■ Document excerpt ■
*****
August 2003: most people think of the very hot summer when London hit 40°C, but I missed the horrors of sweltering in the Tube because I was out cold in intensive care after my second operation for a recurrence of jaw cancer.
It had been a shock, two years earlier, following the extraction of a wisdom tooth, to discover that I had cancer because I had never smoked and I was pretty fit for someone in her late fifties. I approached the first operation much as I would tackle a stiff climb in the Alps, concentrating only on the rewards. The novelty of hospital life got me through the week until I was able to speak normally if not yet eat, my face swollen and bruised but recognisably my own. Although all the molars and much of the adjacent bone had been removed along the right side of my lower jaw, which had meant opening up my lip, neck and jaw, my jaw line had not changed and the scars soon faded. The six weeks of daily radiotherapy later that summer were not pleasant, but soon life returned pretty much to normal. People who met me had no idea that my face had been taken apart.
In 2003 I knew that I could not come through the second operation as unscathed because there was now no question of saving the right side of my lower jaw: it would have to be removed and replaced with another bone. It is very odd to have a surgeon look at you in terms of potential spare parts to mend your face. As a keen walker, I was very relieved when my legs proved unsuitable. The best option seemed to be a bit of my right shoulderblade. The grafted bone would be attached to the good? left lower jaw but not hinged to my skull, and the surgeons would have to expose and stretch the facial nerve, which might not recover for months, if at all. It would be much harder to eat and speak, and my appearance would be affected. But I would be alive a little longer, and wouldn't lose my mobility or my sight.
I had bounced back after the first operation, but I didn't relish the idea of a tracheotomy, the bedpans or being fed through a naso-gastric tube again. What helped most was that I liked and trusted my surgeons: I cannot imagine what it would be like to put your face and life in their hands if you did not.
*****
■ Information ■

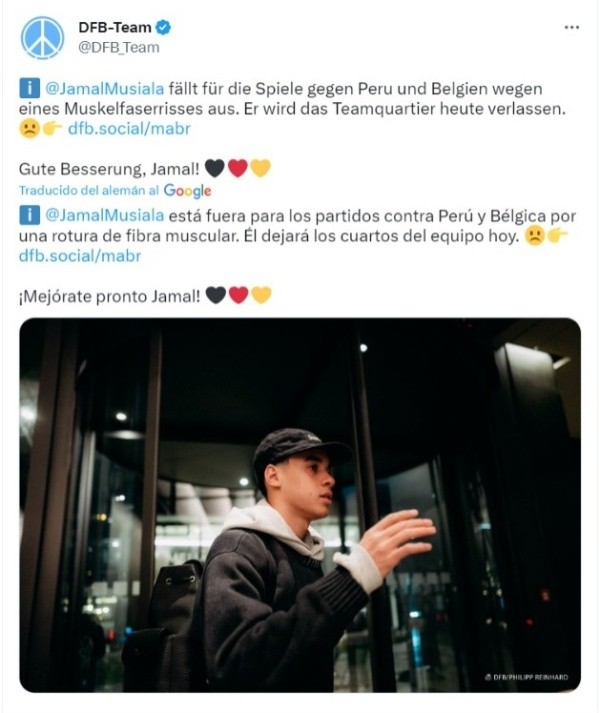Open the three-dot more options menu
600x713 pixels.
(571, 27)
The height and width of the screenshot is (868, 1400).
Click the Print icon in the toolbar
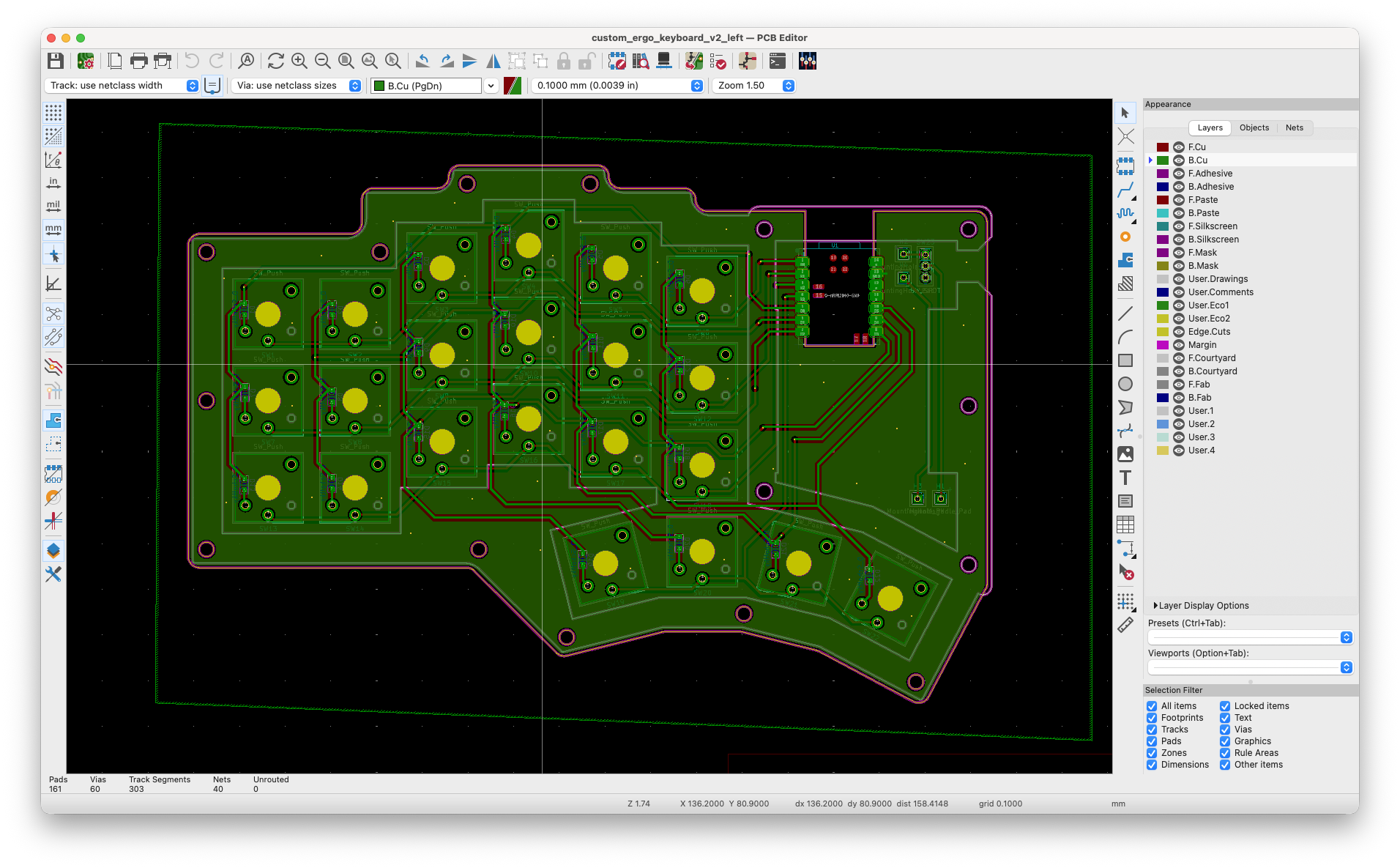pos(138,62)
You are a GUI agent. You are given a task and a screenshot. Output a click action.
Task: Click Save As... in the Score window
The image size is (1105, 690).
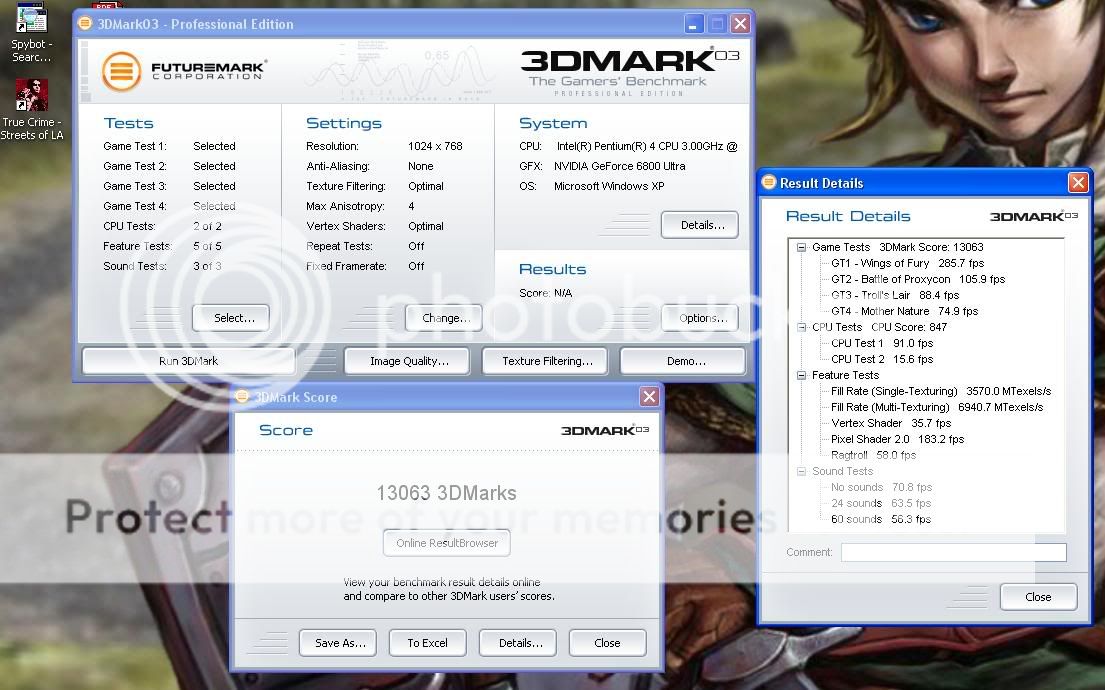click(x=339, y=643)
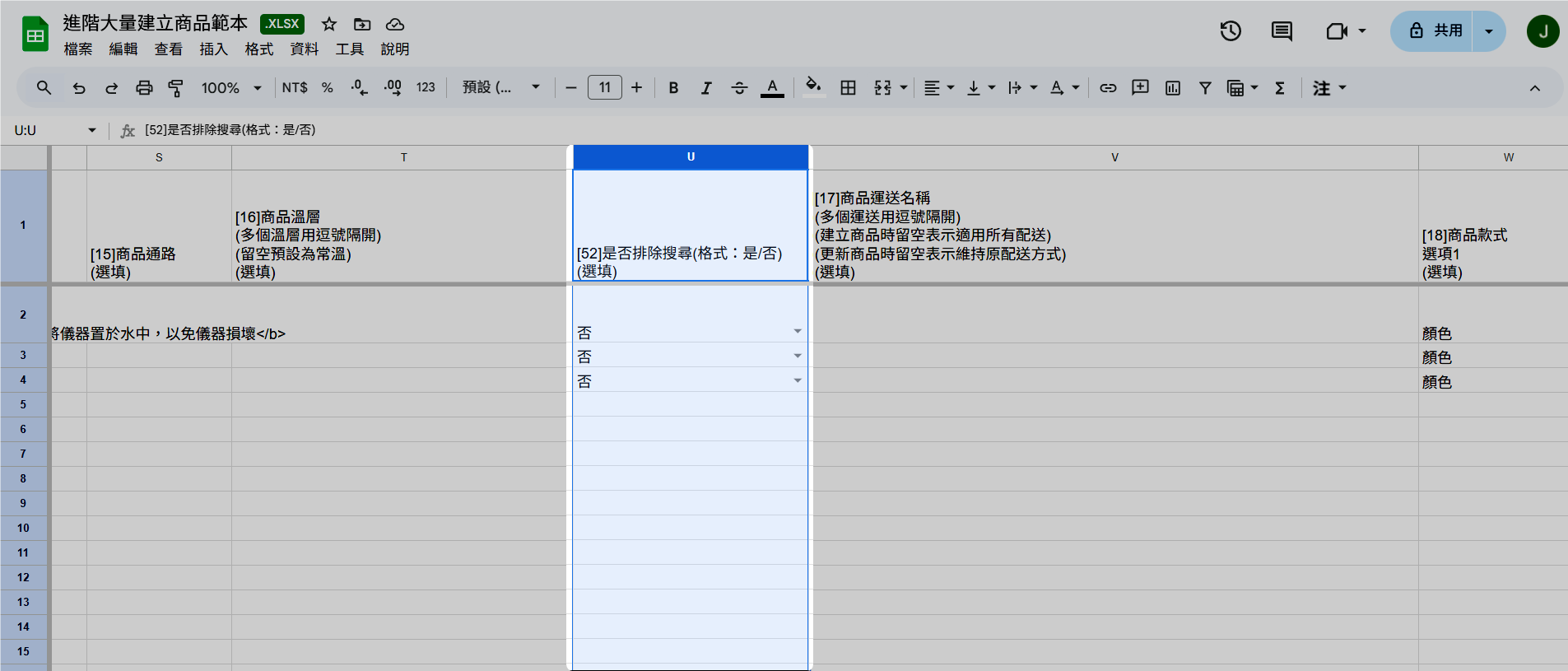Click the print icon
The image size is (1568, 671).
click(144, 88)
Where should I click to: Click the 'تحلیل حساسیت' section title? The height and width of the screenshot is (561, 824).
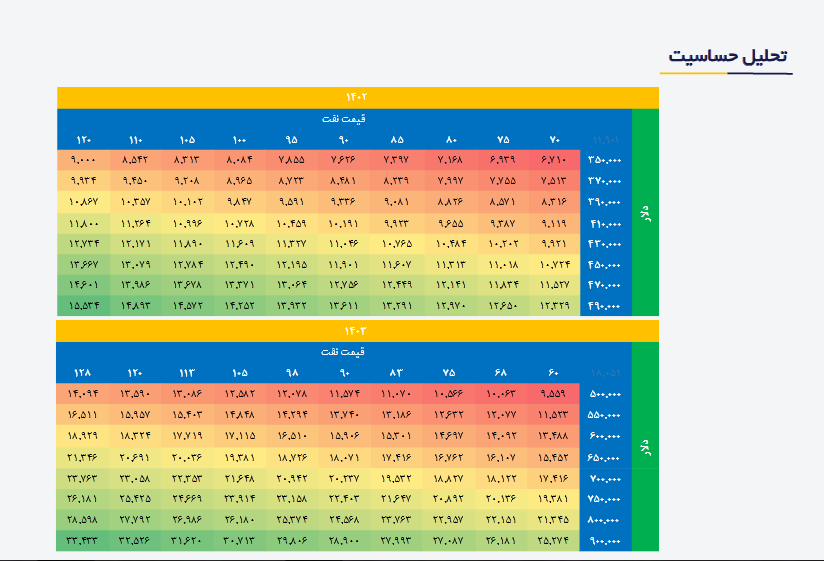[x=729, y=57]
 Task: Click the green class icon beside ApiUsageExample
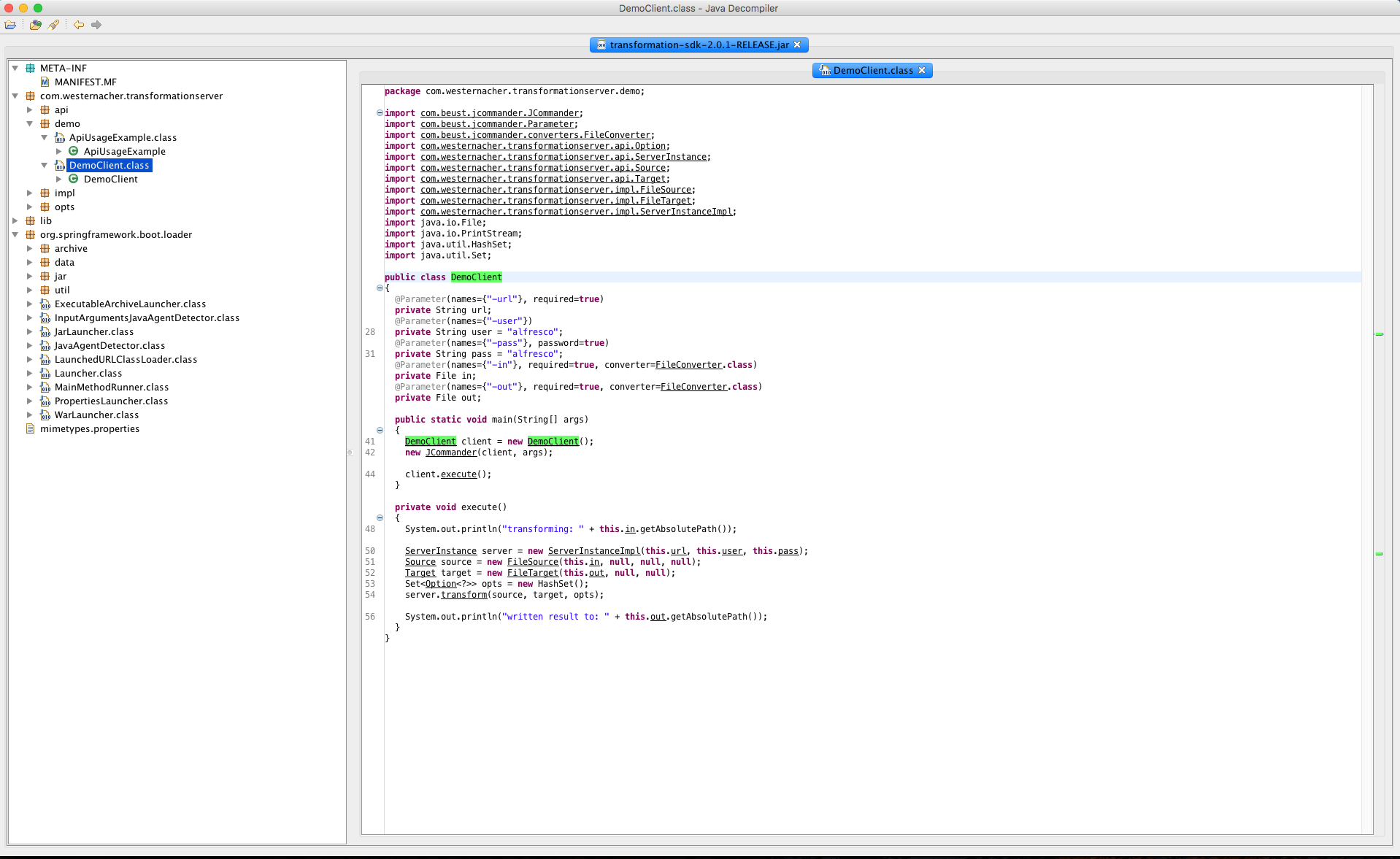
*****
■ Your tasks ■
1) Answer these questions from the jaw cancer account:
(a) What temperature did London reach in August 2003?
(b) What dental procedure came before the discovery of the cancer?
(c) Which part of the body seemed the best source of bone for rebuilding the jaw?
2) Continue the jaw cancer account from its final sentence.
The rows can be set aside; they play no part here.

■ Exercise results ■
1)
(a) 40°C
(b) The extraction of a wisdom tooth
(c) A bit of the right shoulderblade

2)
By the time I left hospital I was relieved to find that I really didn't look too bad, all things considered. The right side of my face was swollen and immobile, my right eye did not blink, my mouth was lopsided and I now had a lantern jaw, but I reckoned I looked 70% myself and I knew things would improve as they did. I suspect that the facial paralysis made me look odder than I realised, but I didn't feel that I rated a second glance in the street. Anyway, what mattered was that I was alive. Now, four years on, not only am I alive, which I didn't expect, but I have done things that seemed impossible back then. I dreamed then of returning to the Alps, perhaps for the last time in fact I have been back every summer since, still able to climb up to 2000m and beyond, where the flowers and the views are spectacular. I?m playing tennis again none the worse for the operation even though initially I couldn't raise my right arm above waist height and kayaking (admittedly only on the tranquil Cam). Of course I savour these pleasures all the more now. I still eat extremely slowly and sometimes it's hard to articulate. These are far greater handicaps than my altered appearance because so much social interaction involves eating, drinking and talking. My friends don't mind, but I do. Talking to strangers is harder, but in reality my speech is perfectly comprehensible. Still, I?m glad that, as an editor and translator, I don't have to speak for a living. My experience has made me acutely aware of how fortunate I am to live in the 21st century. Not so long ago, my treatment would have been brutal, and reconstructive surgery limited. Nowadays the scans are incredibly accurate and the techniques of micro-surgery allow grafts that would have been unimaginable in the past. The anaesthetics and pain-control drugs have improved enormously. It's the result of much hard work and research by people, including the FSRF Saving Faces. I am deeply grateful to be the beneficiary of their efforts and I hope I can contribute in some small way to making things even better in future.